Takjub akan kemampuan mereka, Albuquerque mempekerjakan 60 tukang kayu dan arsitek kapal Jawa dari galangan kapal Malaka dan mengirimnya ke India, dengan harapan bahwa para pengrajin ini dapat memperbaiki kapal-kapal Portugis di India. Akan tetapi mereka tidak pernah sampai di India, mereka memberontak dan membawa kapal Portugis yang mereka tumpangi ke Pasai, di mana mereka disambut dengan luar biasa.[88]:102-103 Orang Belanda juga menyadari kemahiran orang Jawa dalam pembuatan kapal, pada abad ke-18 galangan-galangan kapal di Amsterdam mempekerjakan orang Jawa sebagai mandor.[89]:202 Pembuatan kapal di Jawa terhambat ketika VOC memperoleh pijakan di Jawa mulai awal abad ke-17. Namun, pada abad ke-18 daerah pembuatan kapal Jawa (khususnya Rembang dan Juwana) telah mulai membangun kapal besar bergaya Eropa (jenis bark dan brigantine),[70]:20 kapal-kapal jenis ini bisa mencapai 400–600 ton muatannya, dengan rata-rata sebesar 92 last (165.6–184 ton metrik).[90] Pada 1856, John Crawfurd mencatat bahwa aktivitas pembuatan kapal Jawa masih ada pada pesisir Utara Jawa, dengan galangan kapal yang diawasi oleh orang Eropa, namun semua pekerjanya orang Jawa. Kapal-kapal yang dibuat pada abad ke-19 memiliki tonase maksimum 50 ton dan digunakan untuk pengangkutan di sungai.[91]:95

Pandai besi

Pandai besi secara tradisional dihargai. Beberapa pandai besi berpuasa dan bermeditasi untuk mencapai kesempurnaan. Pandai besi Jawa menciptakan berbagai alat dan peralatan pertanian, dan juga barang-barang budaya seperti instrumen gamelan dan keris.[36] Seni membuat keris memberikan keterampilan teknis yang diterapkan pada pembuatan meriam. Meriam dan senjata api membutuhkan keahlian khusus dan mungkin dibuat oleh orang-orang yang sama. Kekuatan spiritual pandai besi dikatakan dipindahkan ke meriam yang mereka buat.[85]:384 Meriam galah (bedil tombak) tercatat digunakan oleh orang Jawa di Indonesia pada tahun 1413.[92][93]

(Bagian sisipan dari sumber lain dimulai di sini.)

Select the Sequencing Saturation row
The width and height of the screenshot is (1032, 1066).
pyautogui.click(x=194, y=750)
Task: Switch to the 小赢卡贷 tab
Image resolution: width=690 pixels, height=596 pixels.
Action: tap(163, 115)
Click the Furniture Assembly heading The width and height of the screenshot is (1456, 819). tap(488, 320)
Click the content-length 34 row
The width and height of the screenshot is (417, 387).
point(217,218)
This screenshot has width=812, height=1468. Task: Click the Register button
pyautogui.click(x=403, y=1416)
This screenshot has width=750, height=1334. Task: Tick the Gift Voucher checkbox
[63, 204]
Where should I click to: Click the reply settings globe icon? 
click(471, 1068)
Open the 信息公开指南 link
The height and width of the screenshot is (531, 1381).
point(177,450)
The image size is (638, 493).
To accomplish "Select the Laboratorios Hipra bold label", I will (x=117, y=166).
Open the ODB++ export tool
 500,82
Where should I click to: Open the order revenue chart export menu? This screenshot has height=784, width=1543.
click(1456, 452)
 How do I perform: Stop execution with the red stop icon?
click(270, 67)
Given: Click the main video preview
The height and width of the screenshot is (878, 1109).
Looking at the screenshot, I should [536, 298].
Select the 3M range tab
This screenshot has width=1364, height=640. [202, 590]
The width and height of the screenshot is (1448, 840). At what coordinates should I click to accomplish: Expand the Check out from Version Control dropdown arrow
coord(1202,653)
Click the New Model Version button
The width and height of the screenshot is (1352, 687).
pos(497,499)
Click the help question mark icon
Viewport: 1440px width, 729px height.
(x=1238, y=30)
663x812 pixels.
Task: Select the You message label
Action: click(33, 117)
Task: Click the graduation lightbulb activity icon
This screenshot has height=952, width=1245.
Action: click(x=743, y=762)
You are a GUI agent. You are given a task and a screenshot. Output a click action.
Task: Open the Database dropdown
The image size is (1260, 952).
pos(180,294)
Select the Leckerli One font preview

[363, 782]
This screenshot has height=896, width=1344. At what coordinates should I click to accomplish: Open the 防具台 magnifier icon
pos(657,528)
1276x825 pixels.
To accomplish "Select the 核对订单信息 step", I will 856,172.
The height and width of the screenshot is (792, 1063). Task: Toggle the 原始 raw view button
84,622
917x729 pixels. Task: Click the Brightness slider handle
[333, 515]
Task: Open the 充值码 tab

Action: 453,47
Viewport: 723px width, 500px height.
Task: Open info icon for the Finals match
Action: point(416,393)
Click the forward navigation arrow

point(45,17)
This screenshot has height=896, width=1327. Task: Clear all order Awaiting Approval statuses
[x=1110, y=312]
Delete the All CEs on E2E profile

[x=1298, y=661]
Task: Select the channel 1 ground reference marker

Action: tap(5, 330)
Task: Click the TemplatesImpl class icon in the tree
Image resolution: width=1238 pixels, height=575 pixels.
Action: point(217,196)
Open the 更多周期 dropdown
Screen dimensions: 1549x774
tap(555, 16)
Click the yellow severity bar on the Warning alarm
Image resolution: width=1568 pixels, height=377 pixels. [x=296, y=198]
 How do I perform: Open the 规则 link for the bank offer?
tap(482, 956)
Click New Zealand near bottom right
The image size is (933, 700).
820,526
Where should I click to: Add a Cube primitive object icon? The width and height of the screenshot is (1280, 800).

Duarte Barbosa sekitar tahun 1514 mengatakan bahwa penduduk Jawa sangat ahli dalam membuat artileri dan merupakan penembak artileri yang baik. Mereka membuat banyak meriam 1 pon (cetbang atau rentaka), senapan lontak panjang, spingarde (arquebus), schioppi (meriam tangan), api Yunani, gun (bedil besar atau meriam), dan senjata api atau kembang api lainnya. Setiap tempat di sana dianggap sangat baik dalam mencetak/mengecor artileri, dan juga dalam ilmu penggunaanya.[65]:198[67]:254[94]:224 Pada tahun 1513, armada Jawa yang dipimpin oleh Pati Unus, berlayar untuk menyerang Melaka Portugis "dengan banyak artileri yang dibuat di Jawa, karena orang Jawa terampil dalam perpandaian besi dan pengecoran, dan dalam semua pekerjaan dengan besi, melebihi apa yang mereka miliki di India".[95]:162[96]:23

Zhang Xie dalam Dong Xi Yang Kao (1618) menyebutkan bahwa kota Palembang, yang telah ditaklukkan oleh orang Jawa, menghasilkan minyak api ganas (ming huo yu), yang menurut Hua I Kao adalah sejenis getah pohon (shu chin), dan juga disebut minyak lumpur (ni yu). Zhang Xie menulis:[97]:88

Benda ini sangat mirip dengan kapur barus, dan dapat merusak daging manusia. Ketika dinyalakan dan dilemparkan ke air, cahaya dan apinya menjadi lebih kuat. Orang barbar menggunakannya sebagai senjata api dan menghasilkan kebakaran hebat di mana layar, benteng, bagian atas, dan dayung semuanya terbakar dan tidak dapat menahannya. Ikan dan kura-kura yang bersentuhan dengannya tidak bisa lepas dari kehangusan.

Karena tidak disebutkan pompa penyembur, senjata itu mungkin adalah botol yang bisa pecah dengan sumbu.[97]:88

Pisau keris adalah barang penting, dengan banyak keris pusaka yang memiliki nilai sejarah signifikan. Desain keris adalah untuk merobek perut lawan, membuat cedera lebih parah.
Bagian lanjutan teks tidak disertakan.